The natriuretic peptides are a family of ring shaped vasoactive hormones showing considerable sequence homology. Four natriuretic peptides have been described, named A–D type (see Figure 1). Of these, commercial immunoassays have been developed for B type natriuretic peptide (BNP) and the N terminus of the prohormone, N terminal pro BNP (NTproBNP). There has been an explosion of clinical studies on the role and clinical application of BNP/NTproBNP, which will be the subject of this article.

Figure 1: Structure of Natriuretic Peptides

Common amino acids with sequence homology are shown in maroon.

BNP was originally discovered in the porcine brain, where it was thought to be a neurotransmitter, hence its original name – brain natriuretic peptide. There is a much larger concentration in the ventricles of the heart, hence the current term, B type natriuretic peptide. There appears to be little storage of BNP in the ventricle, the main source. BNP is produced by direct synthesis in response to the degree of ventricular stretch, so acts as a marker of ventricular dilatation. The messenger RNA for proBNP is unstable so there is active regulation of BNP levels according to ventricular wall tension. The initial transcription product contains a leader sequence, which is cleaved to yield proBNP (see Figure 2). This is then cleaved either on secretion or after secretion (exactly when is not clear) to NTproBNP and BNP.

Figure 2: BNP Transcription and Translation

Adapted from Nakao K et al., J. Hypertens. (1992); 10: pp. 1,111–1,114.

There are two receptors, natriuretic peptide receptor- A (NPR-A) and -B (NPR-B), which have an extracellular binding site, a transmembrane domain and an intracellular domain with a protein kinase-like region and a guanyl cyclase site. The intact ring structure is essential for receptor binding. Receptor binding results in generation of cyclic guanosine monophosphate (GMP) as second messenger. The half-life of BNP is short (20 minutes) and NTpBNP is 60 minutes under normal conditions. BNP binds to a third receptor, NPR-C, that clears it from the blood by binding, endocytosis and lysosomal degradation. The ring structure is also cleaved by a membranebound neutral endopeptidase, found in the kidneys and vascular tree, which inactivates the molecule.

Clinical Role of Natriuretic Peptides

The natriuretic peptides are relatively recently described although studies have indicated their potential clinical value. The advent of commercially available immunoassay systems has propelled BNP measurement from research applications to mainstream clinical practice. Current analytical techniques are robust and precise. (1–3) Clinical studies have shown that there is little difference between BP or NTproBNP measurement for the majority of clinical situations. The major difference between the two molecules is the stability with NTproBNP, as would be expected, which is much more stable. (4) The major clinical application of BNP/NTproBNP measurement is discussed in the following sections.

Detection of Ventricular Dysfunction (Cardiac Failure)

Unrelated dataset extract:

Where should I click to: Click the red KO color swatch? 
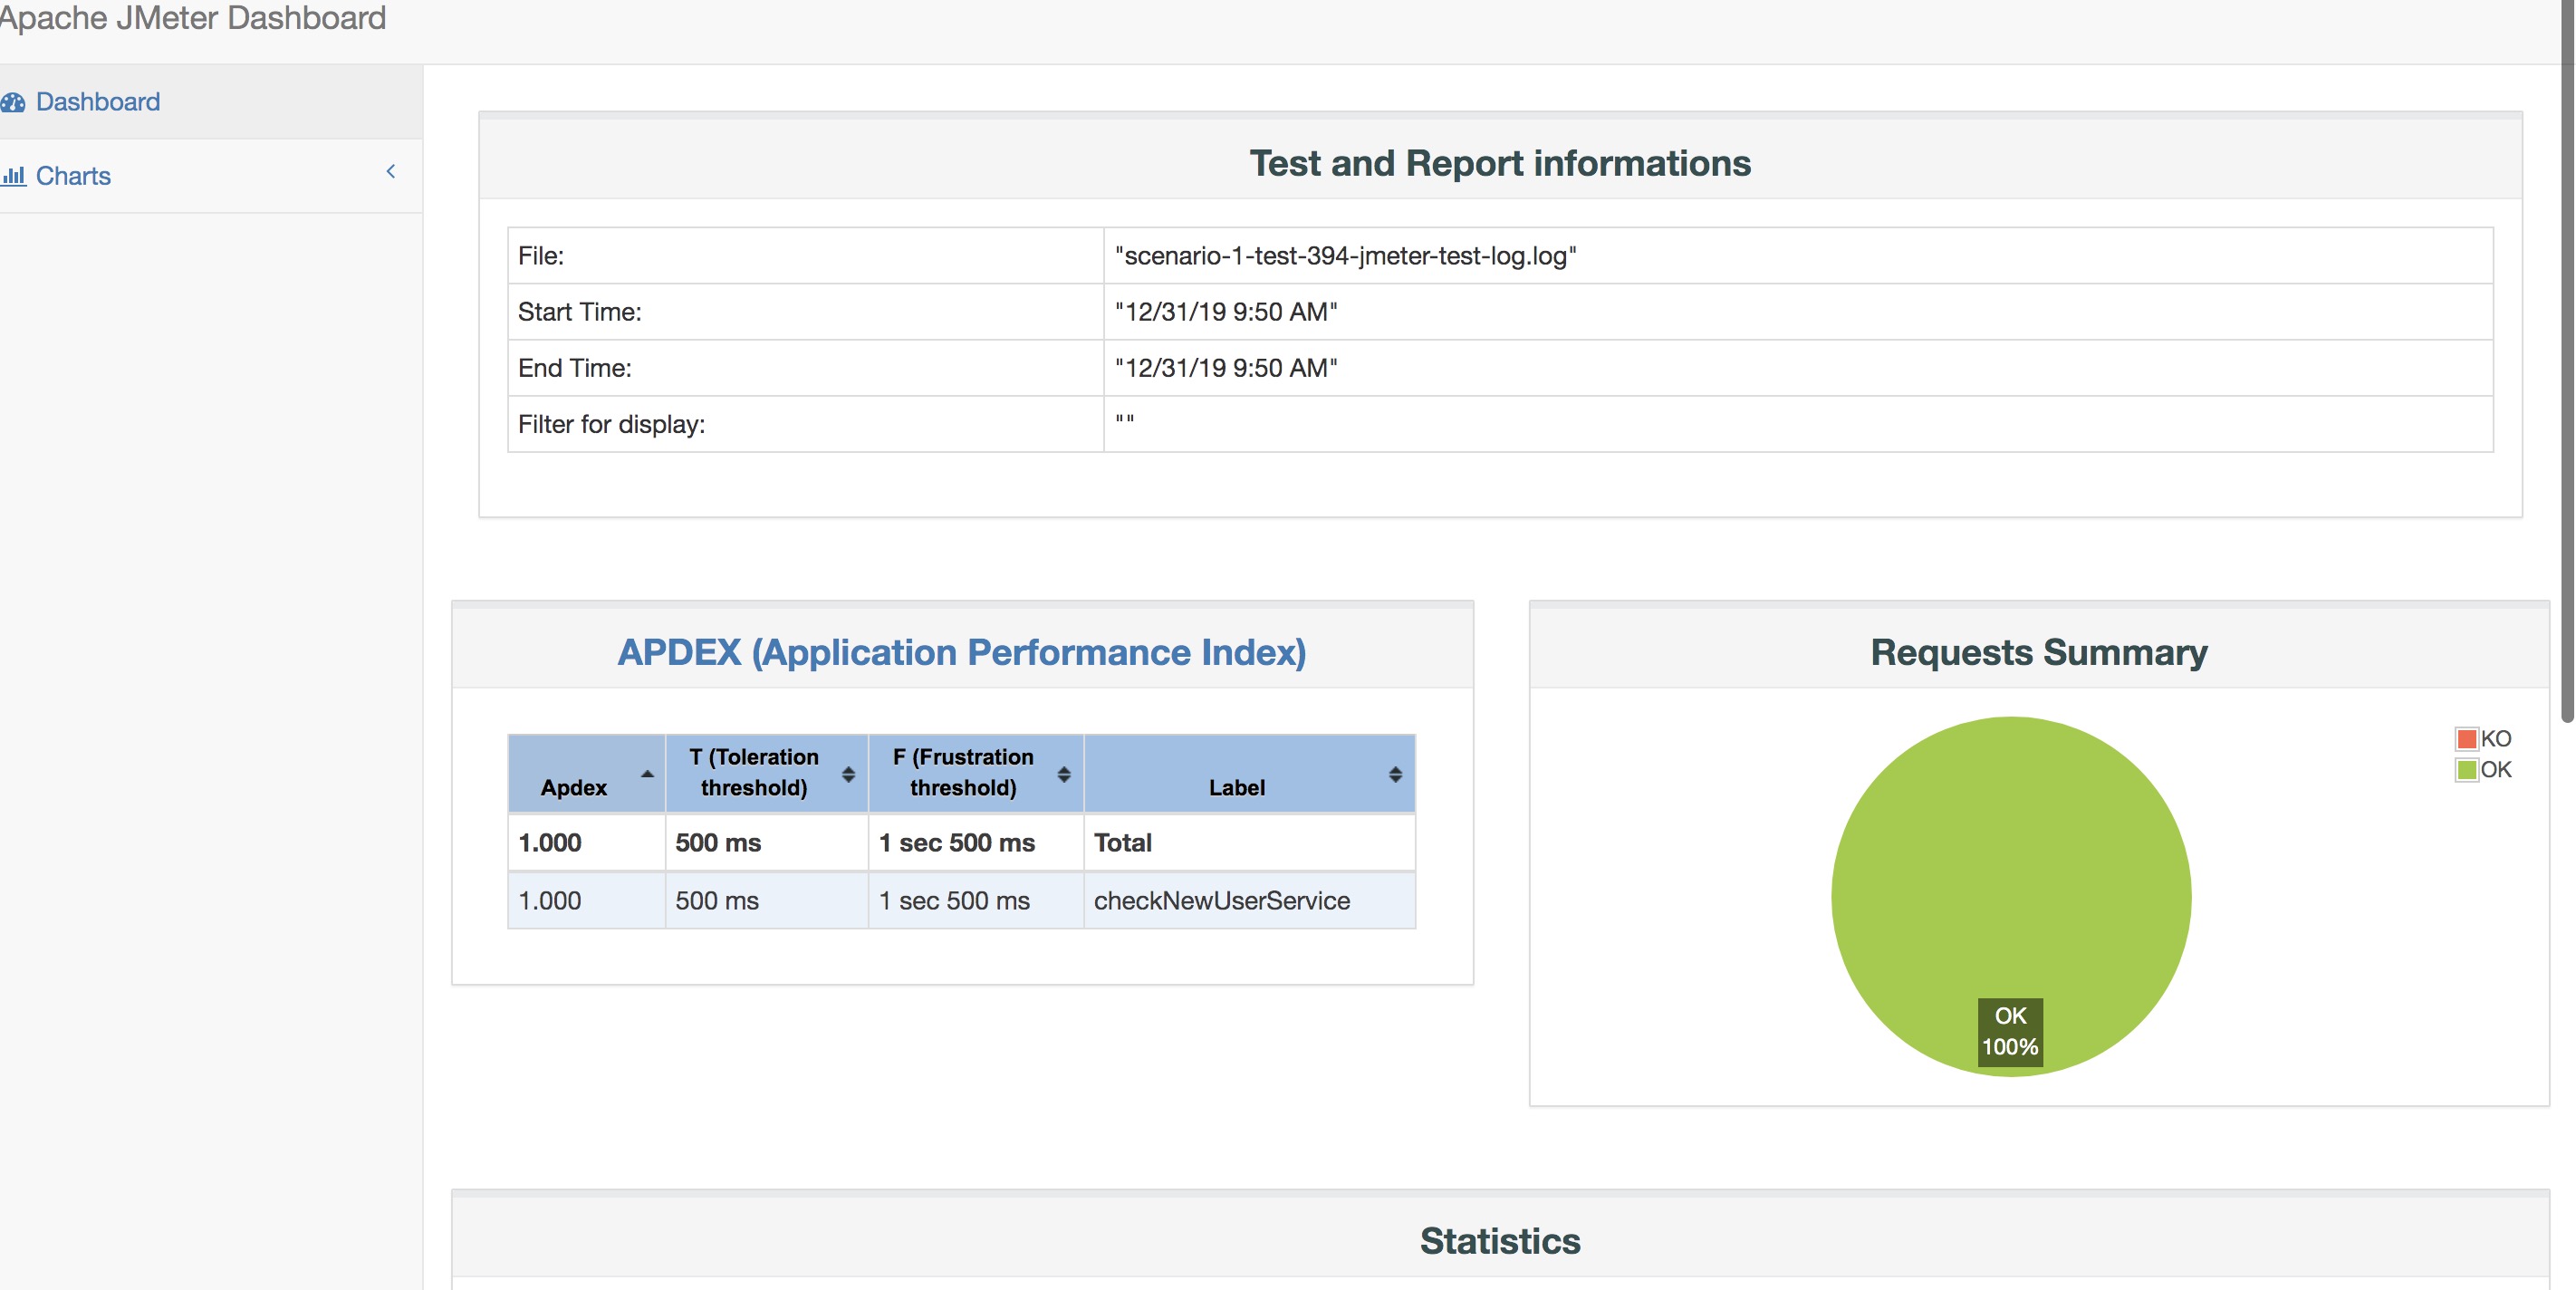click(x=2466, y=739)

Cardiac failure is a major public health burden and is predicted to be the largest developing single health problem in the EU. (5,6) The European Cardiac Society (ECS) has estimated that the prevalence is 0.2% to 4% of the population, some 10 million in the ECS area. Accurate diagnosis of cardiac failure is important – the morbidity and mortality of cardiac failure is high. In women, the mortality of cardiac failure exceeds that of most cancers apart from lung cancer. The median survival is from three to four years. There are effective therapies including diuretics, angiotensin converting enzyme (ACE) inhibitors, angiotensin 2 receptor blockers and beta-blockers such as carvedilol and bisoprolol. All of these agents are effective, improving quality of life and survival. Treatment with ACE inhibitors, to reduce inappropriate cardiac remodelling, is most effective when introduced early.

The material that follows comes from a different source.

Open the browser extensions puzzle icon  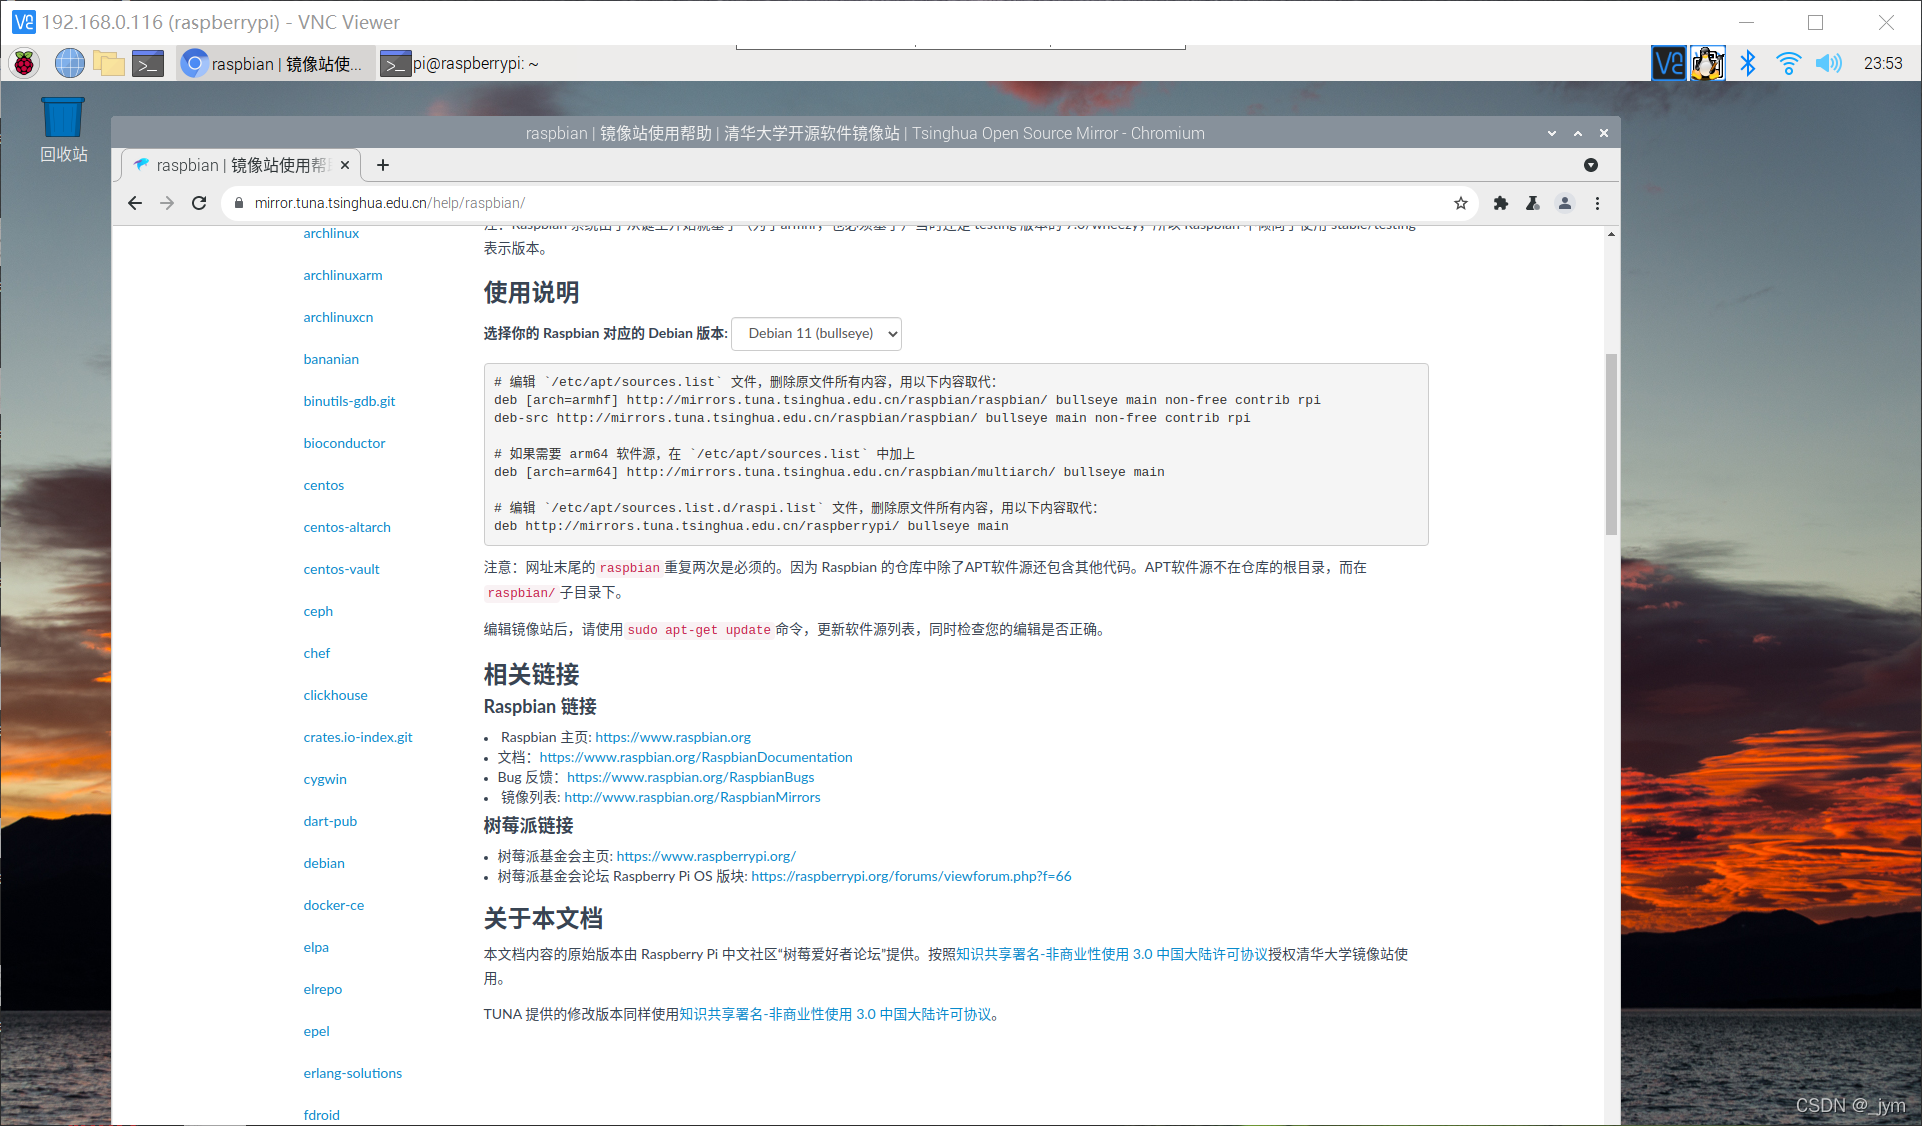(1500, 203)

Clinical assessment of suspected heart failure (HF) has a sensitivity of 33% to 55%. The electrocardiogram (ECG) and chest radiograph have diagnostic sensitivities in the range of 55% to 65%. Detection of the underlying pathophysiology is by cardiac imaging, echocardiography, radionucleide ventriculography or cardiac magnetic resonance imaging (CMRI). Echocardiography is routinely available in most hospitals but there is often inadequate service provision and HF due to diastolic dysfunction (impaired cardiac relaxation and dilation during ventricular filling), or restrictive cardiomyopathy (as occurs in amyloidosis, sarcoidosis and other infiltrative conditions) may be difficult to assess by this technique. Radionucleide ventriculography requires radioactive isotopes and is not widely available. Similarly CMRI, although free from ionising radiation, requires expensive equipment and is not widely available.